§ ASSIGNMENT:
Copy every one of the following entries word for word, changing nothing and leaving nothing out.

§ EXERCISE MATERIALS:
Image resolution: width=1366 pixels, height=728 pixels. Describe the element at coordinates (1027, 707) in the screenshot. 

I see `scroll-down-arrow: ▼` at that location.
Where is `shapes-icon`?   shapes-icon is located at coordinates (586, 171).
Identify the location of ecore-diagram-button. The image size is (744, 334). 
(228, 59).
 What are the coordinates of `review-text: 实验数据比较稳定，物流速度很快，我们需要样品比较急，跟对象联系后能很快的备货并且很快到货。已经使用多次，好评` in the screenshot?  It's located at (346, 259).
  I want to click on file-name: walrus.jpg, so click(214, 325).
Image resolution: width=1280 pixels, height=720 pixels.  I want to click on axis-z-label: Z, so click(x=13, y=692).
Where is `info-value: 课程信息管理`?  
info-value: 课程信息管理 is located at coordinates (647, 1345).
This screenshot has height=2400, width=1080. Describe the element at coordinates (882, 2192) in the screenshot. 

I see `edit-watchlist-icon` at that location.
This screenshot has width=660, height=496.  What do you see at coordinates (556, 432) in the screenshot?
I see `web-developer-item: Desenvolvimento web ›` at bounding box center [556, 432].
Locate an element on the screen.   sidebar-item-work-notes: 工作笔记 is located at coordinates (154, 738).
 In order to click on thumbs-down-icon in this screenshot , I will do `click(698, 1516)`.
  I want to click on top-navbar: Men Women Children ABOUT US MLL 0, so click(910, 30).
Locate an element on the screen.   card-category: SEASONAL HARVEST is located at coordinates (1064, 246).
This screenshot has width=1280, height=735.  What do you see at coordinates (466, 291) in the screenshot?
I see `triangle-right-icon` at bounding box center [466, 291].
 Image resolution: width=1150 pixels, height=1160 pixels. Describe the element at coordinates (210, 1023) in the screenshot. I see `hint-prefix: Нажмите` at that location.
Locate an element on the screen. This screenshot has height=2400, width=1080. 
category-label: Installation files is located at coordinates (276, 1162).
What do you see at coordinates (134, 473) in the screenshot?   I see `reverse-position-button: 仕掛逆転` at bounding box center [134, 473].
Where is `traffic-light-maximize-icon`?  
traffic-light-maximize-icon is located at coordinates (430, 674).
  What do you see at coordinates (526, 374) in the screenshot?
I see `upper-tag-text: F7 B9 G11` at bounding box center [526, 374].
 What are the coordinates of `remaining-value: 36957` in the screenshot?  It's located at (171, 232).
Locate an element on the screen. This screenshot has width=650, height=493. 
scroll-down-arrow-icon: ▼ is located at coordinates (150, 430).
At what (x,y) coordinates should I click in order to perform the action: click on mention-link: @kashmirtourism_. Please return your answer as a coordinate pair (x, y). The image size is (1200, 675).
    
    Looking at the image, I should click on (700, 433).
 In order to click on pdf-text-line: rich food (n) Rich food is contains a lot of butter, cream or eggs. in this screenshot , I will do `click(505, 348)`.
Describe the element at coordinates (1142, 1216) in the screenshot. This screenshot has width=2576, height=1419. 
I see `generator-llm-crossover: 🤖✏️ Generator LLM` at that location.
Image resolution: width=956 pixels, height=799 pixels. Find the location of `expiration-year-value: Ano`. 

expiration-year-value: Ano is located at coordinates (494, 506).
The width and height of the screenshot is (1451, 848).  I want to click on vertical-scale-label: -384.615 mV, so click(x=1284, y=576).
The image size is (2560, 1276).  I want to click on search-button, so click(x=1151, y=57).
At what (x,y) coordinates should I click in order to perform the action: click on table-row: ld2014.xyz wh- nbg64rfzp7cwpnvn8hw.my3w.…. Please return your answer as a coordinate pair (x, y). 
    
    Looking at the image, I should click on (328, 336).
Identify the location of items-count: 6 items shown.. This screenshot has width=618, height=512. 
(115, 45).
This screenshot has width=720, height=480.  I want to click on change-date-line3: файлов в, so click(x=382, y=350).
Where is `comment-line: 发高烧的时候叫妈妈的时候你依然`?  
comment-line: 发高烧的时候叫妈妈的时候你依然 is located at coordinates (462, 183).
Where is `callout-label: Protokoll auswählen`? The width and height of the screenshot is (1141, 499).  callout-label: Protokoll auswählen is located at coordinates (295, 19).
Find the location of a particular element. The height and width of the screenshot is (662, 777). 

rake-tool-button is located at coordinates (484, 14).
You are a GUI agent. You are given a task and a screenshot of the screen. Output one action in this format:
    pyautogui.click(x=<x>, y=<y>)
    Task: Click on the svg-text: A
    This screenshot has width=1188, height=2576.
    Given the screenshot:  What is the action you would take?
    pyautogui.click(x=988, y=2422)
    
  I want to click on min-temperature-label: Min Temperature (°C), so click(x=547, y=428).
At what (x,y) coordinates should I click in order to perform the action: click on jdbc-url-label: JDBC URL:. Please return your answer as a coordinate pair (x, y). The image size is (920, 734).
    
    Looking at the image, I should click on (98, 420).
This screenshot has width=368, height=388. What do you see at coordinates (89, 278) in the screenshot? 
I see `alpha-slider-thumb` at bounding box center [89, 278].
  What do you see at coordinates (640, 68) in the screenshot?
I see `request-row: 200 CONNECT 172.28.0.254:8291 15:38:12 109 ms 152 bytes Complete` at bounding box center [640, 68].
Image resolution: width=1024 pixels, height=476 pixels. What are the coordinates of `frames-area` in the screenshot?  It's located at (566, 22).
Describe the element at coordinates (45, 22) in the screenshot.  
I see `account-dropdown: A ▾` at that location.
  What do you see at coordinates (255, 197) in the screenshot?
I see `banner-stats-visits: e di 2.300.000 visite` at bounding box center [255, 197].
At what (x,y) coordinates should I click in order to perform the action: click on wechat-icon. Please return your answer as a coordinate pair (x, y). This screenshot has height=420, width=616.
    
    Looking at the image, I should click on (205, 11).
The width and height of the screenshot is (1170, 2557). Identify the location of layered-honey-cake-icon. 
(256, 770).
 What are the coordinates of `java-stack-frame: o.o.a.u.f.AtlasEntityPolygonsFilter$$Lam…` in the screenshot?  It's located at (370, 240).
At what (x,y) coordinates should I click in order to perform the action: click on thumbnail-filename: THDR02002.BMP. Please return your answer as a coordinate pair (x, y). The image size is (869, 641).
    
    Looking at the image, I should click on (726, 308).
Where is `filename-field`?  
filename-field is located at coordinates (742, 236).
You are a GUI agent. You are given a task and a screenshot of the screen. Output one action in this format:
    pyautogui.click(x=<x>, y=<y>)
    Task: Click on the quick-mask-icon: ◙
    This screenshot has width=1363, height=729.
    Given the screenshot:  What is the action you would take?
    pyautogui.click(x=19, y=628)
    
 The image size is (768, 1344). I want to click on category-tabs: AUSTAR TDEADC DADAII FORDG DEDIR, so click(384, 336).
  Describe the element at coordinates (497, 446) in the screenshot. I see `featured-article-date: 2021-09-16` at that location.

§ OUTPUT:
Image resolution: width=1366 pixels, height=728 pixels. Describe the element at coordinates (1027, 707) in the screenshot. 

I see `scroll-down-arrow: ▼` at that location.
Where is `shapes-icon`?   shapes-icon is located at coordinates (586, 171).
Identify the location of ecore-diagram-button. The image size is (744, 334). 
(228, 59).
 What are the coordinates of `review-text: 实验数据比较稳定，物流速度很快，我们需要样品比较急，跟对象联系后能很快的备货并且很快到货。已经使用多次，好评` in the screenshot?  It's located at (346, 259).
  I want to click on file-name: walrus.jpg, so click(214, 325).
Image resolution: width=1280 pixels, height=720 pixels.  I want to click on axis-z-label: Z, so click(x=13, y=692).
Where is `info-value: 课程信息管理`?  
info-value: 课程信息管理 is located at coordinates (647, 1345).
This screenshot has height=2400, width=1080. Describe the element at coordinates (882, 2192) in the screenshot. 

I see `edit-watchlist-icon` at that location.
This screenshot has width=660, height=496.  What do you see at coordinates (556, 432) in the screenshot?
I see `web-developer-item: Desenvolvimento web ›` at bounding box center [556, 432].
Locate an element on the screen.   sidebar-item-work-notes: 工作笔记 is located at coordinates (154, 738).
 In order to click on thumbs-down-icon in this screenshot , I will do `click(698, 1516)`.
  I want to click on top-navbar: Men Women Children ABOUT US MLL 0, so click(910, 30).
Locate an element on the screen.   card-category: SEASONAL HARVEST is located at coordinates (1064, 246).
This screenshot has width=1280, height=735.  What do you see at coordinates (466, 291) in the screenshot?
I see `triangle-right-icon` at bounding box center [466, 291].
 Image resolution: width=1150 pixels, height=1160 pixels. Describe the element at coordinates (210, 1023) in the screenshot. I see `hint-prefix: Нажмите` at that location.
Locate an element on the screen. This screenshot has height=2400, width=1080. 
category-label: Installation files is located at coordinates (276, 1162).
What do you see at coordinates (134, 473) in the screenshot?   I see `reverse-position-button: 仕掛逆転` at bounding box center [134, 473].
Where is `traffic-light-maximize-icon`?  
traffic-light-maximize-icon is located at coordinates (430, 674).
  What do you see at coordinates (526, 374) in the screenshot?
I see `upper-tag-text: F7 B9 G11` at bounding box center [526, 374].
 What are the coordinates of `remaining-value: 36957` in the screenshot?  It's located at (171, 232).
Locate an element on the screen. This screenshot has width=650, height=493. 
scroll-down-arrow-icon: ▼ is located at coordinates (150, 430).
At what (x,y) coordinates should I click in order to perform the action: click on mention-link: @kashmirtourism_. Please return your answer as a coordinate pair (x, y). The image size is (1200, 675).
    
    Looking at the image, I should click on (700, 433).
 In order to click on pdf-text-line: rich food (n) Rich food is contains a lot of butter, cream or eggs. in this screenshot , I will do `click(505, 348)`.
Describe the element at coordinates (1142, 1216) in the screenshot. This screenshot has width=2576, height=1419. 
I see `generator-llm-crossover: 🤖✏️ Generator LLM` at that location.
Image resolution: width=956 pixels, height=799 pixels. Find the location of `expiration-year-value: Ano`. 

expiration-year-value: Ano is located at coordinates (494, 506).
The width and height of the screenshot is (1451, 848).  I want to click on vertical-scale-label: -384.615 mV, so click(x=1284, y=576).
The image size is (2560, 1276).  I want to click on search-button, so click(x=1151, y=57).
At what (x,y) coordinates should I click in order to perform the action: click on table-row: ld2014.xyz wh- nbg64rfzp7cwpnvn8hw.my3w.…. Please return your answer as a coordinate pair (x, y). 
    
    Looking at the image, I should click on (328, 336).
Identify the location of items-count: 6 items shown.. This screenshot has width=618, height=512. 
(115, 45).
This screenshot has width=720, height=480.  I want to click on change-date-line3: файлов в, so click(x=382, y=350).
Where is `comment-line: 发高烧的时候叫妈妈的时候你依然`?  
comment-line: 发高烧的时候叫妈妈的时候你依然 is located at coordinates (462, 183).
Where is `callout-label: Protokoll auswählen`? The width and height of the screenshot is (1141, 499).  callout-label: Protokoll auswählen is located at coordinates (295, 19).
Find the location of a particular element. The height and width of the screenshot is (662, 777). 

rake-tool-button is located at coordinates (484, 14).
You are a GUI agent. You are given a task and a screenshot of the screen. Output one action in this format:
    pyautogui.click(x=<x>, y=<y>)
    Task: Click on the svg-text: A
    This screenshot has width=1188, height=2576.
    Given the screenshot:  What is the action you would take?
    pyautogui.click(x=988, y=2422)
    
  I want to click on min-temperature-label: Min Temperature (°C), so click(x=547, y=428).
At what (x,y) coordinates should I click in order to perform the action: click on jdbc-url-label: JDBC URL:. Please return your answer as a coordinate pair (x, y). The image size is (920, 734).
    
    Looking at the image, I should click on (98, 420).
This screenshot has width=368, height=388. What do you see at coordinates (89, 278) in the screenshot? 
I see `alpha-slider-thumb` at bounding box center [89, 278].
  What do you see at coordinates (640, 68) in the screenshot?
I see `request-row: 200 CONNECT 172.28.0.254:8291 15:38:12 109 ms 152 bytes Complete` at bounding box center [640, 68].
Image resolution: width=1024 pixels, height=476 pixels. What are the coordinates of `frames-area` in the screenshot?  It's located at (566, 22).
Describe the element at coordinates (45, 22) in the screenshot.  
I see `account-dropdown: A ▾` at that location.
  What do you see at coordinates (255, 197) in the screenshot?
I see `banner-stats-visits: e di 2.300.000 visite` at bounding box center [255, 197].
At what (x,y) coordinates should I click in order to perform the action: click on wechat-icon. Please return your answer as a coordinate pair (x, y). This screenshot has height=420, width=616.
    
    Looking at the image, I should click on (205, 11).
The width and height of the screenshot is (1170, 2557). Identify the location of layered-honey-cake-icon. 
(256, 770).
 What are the coordinates of `java-stack-frame: o.o.a.u.f.AtlasEntityPolygonsFilter$$Lam…` in the screenshot?  It's located at (370, 240).
At what (x,y) coordinates should I click in order to perform the action: click on thumbnail-filename: THDR02002.BMP. Please return your answer as a coordinate pair (x, y). The image size is (869, 641).
    
    Looking at the image, I should click on (726, 308).
Where is `filename-field`?  
filename-field is located at coordinates (742, 236).
You are a GUI agent. You are given a task and a screenshot of the screen. Output one action in this format:
    pyautogui.click(x=<x>, y=<y>)
    Task: Click on the quick-mask-icon: ◙
    This screenshot has width=1363, height=729.
    Given the screenshot:  What is the action you would take?
    pyautogui.click(x=19, y=628)
    
 The image size is (768, 1344). I want to click on category-tabs: AUSTAR TDEADC DADAII FORDG DEDIR, so click(384, 336).
  Describe the element at coordinates (497, 446) in the screenshot. I see `featured-article-date: 2021-09-16` at that location.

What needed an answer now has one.